[Exercise goal]
Each line from the one with "Open Business Ethics and Integrity link" through the last line below must be written out exactly. Do not copy pictures.

═════ Exercise data ═════

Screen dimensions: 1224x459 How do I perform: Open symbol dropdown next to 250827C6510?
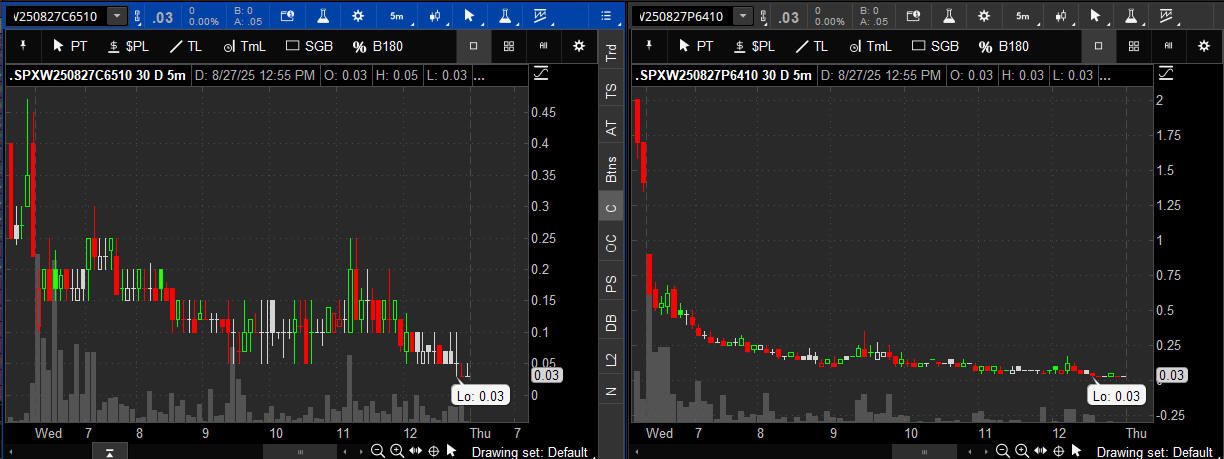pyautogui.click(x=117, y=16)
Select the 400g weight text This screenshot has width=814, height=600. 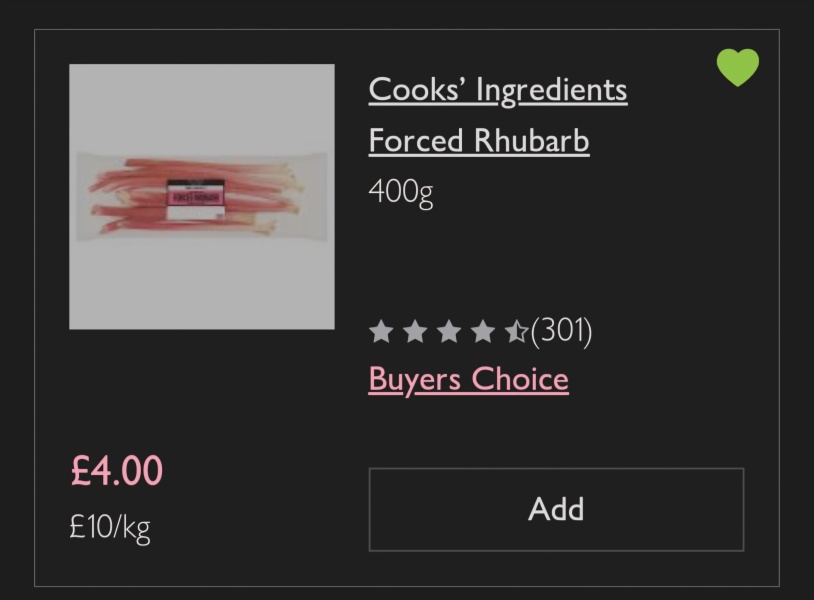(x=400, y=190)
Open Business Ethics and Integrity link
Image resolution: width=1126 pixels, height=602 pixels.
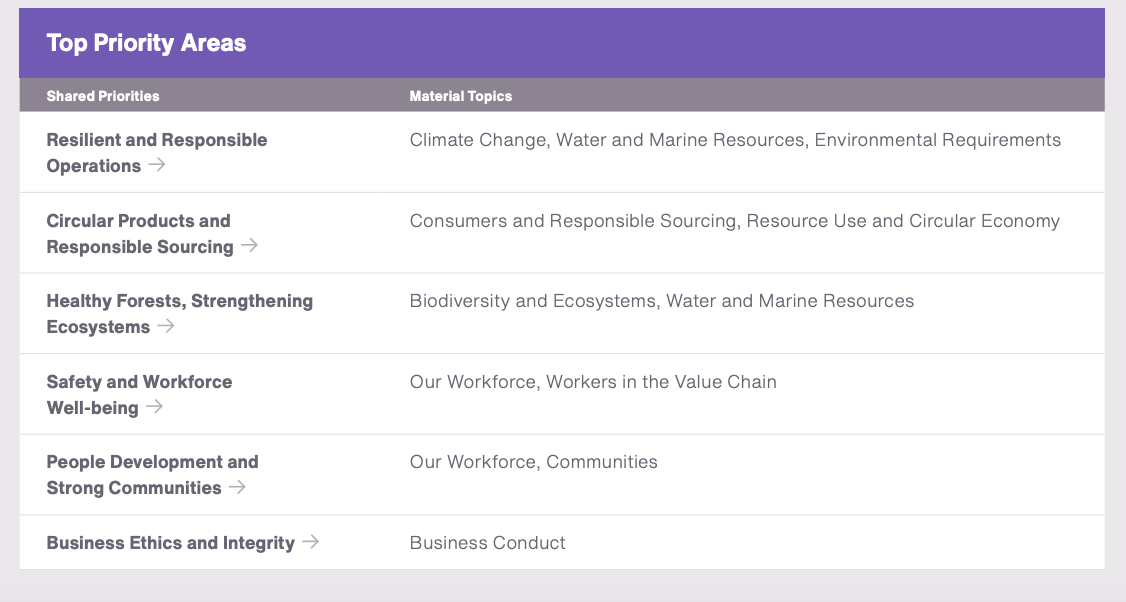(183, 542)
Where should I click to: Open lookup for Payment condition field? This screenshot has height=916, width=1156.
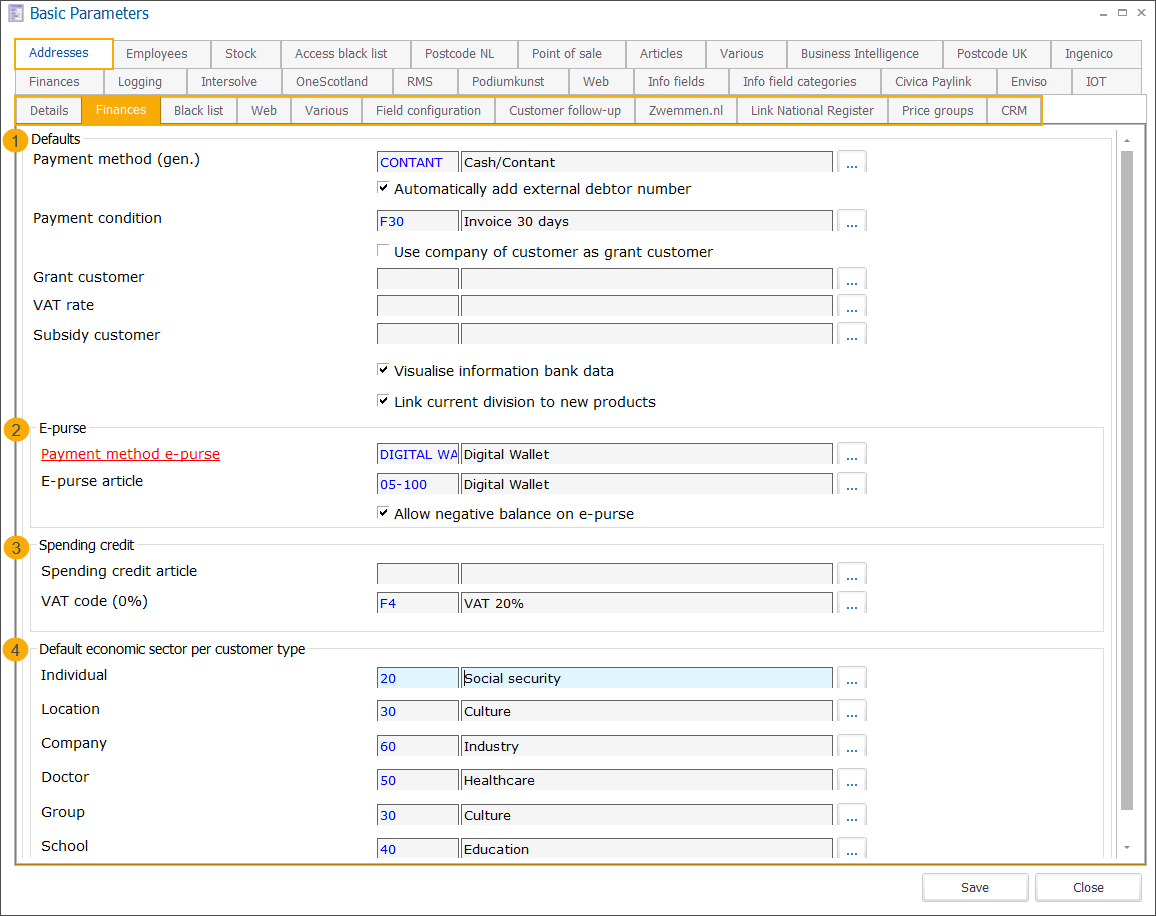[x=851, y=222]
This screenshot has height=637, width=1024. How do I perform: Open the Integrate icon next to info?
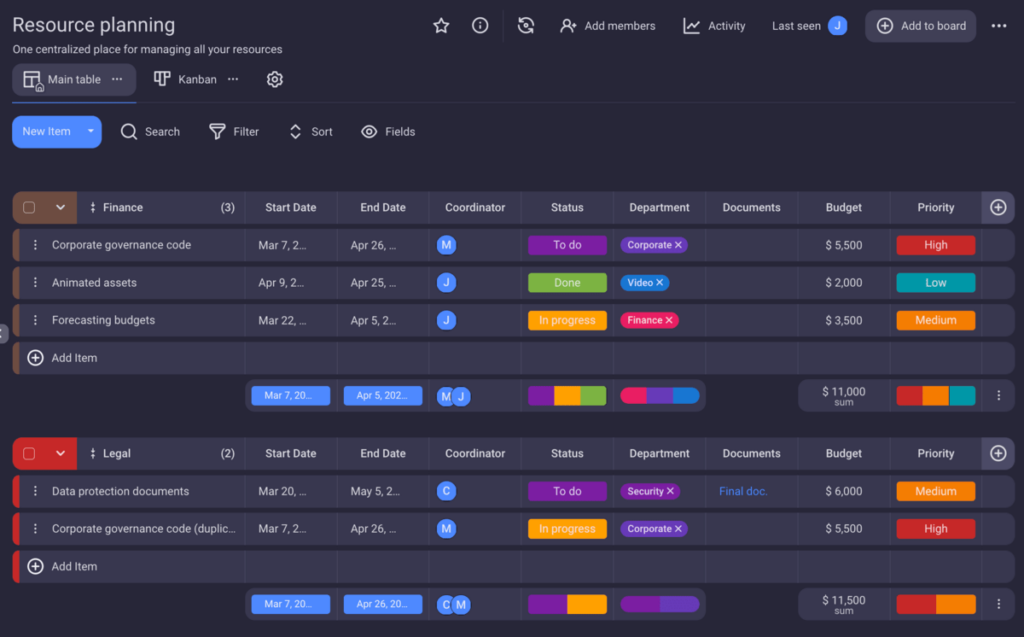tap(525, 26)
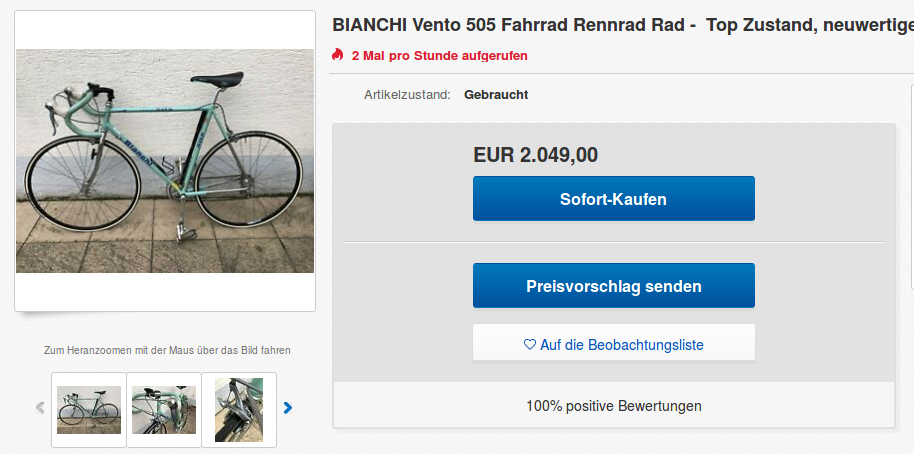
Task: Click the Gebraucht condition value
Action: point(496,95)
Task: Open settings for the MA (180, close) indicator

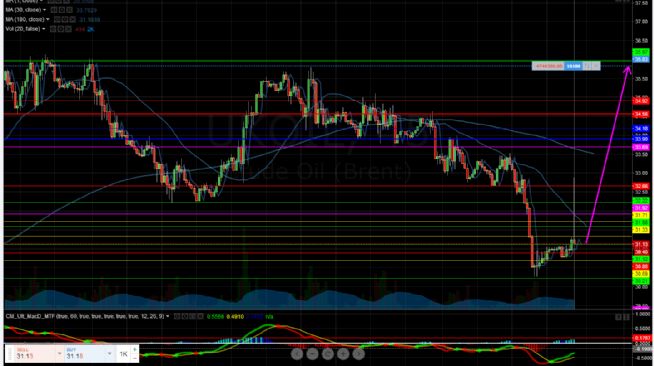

═════

[Exercise result]
Open Business Ethics and Integrity link
Image resolution: width=1126 pixels, height=602 pixels.
(183, 542)
Where should I click to: Open lookup for Payment condition field? This screenshot has height=916, width=1156.
[x=851, y=222]
This screenshot has height=637, width=1024. How do I perform: Open the Integrate icon next to info?
tap(525, 26)
Task: Click the Gebraucht condition value
Action: point(496,95)
Task: Open settings for the MA (180, close) indicator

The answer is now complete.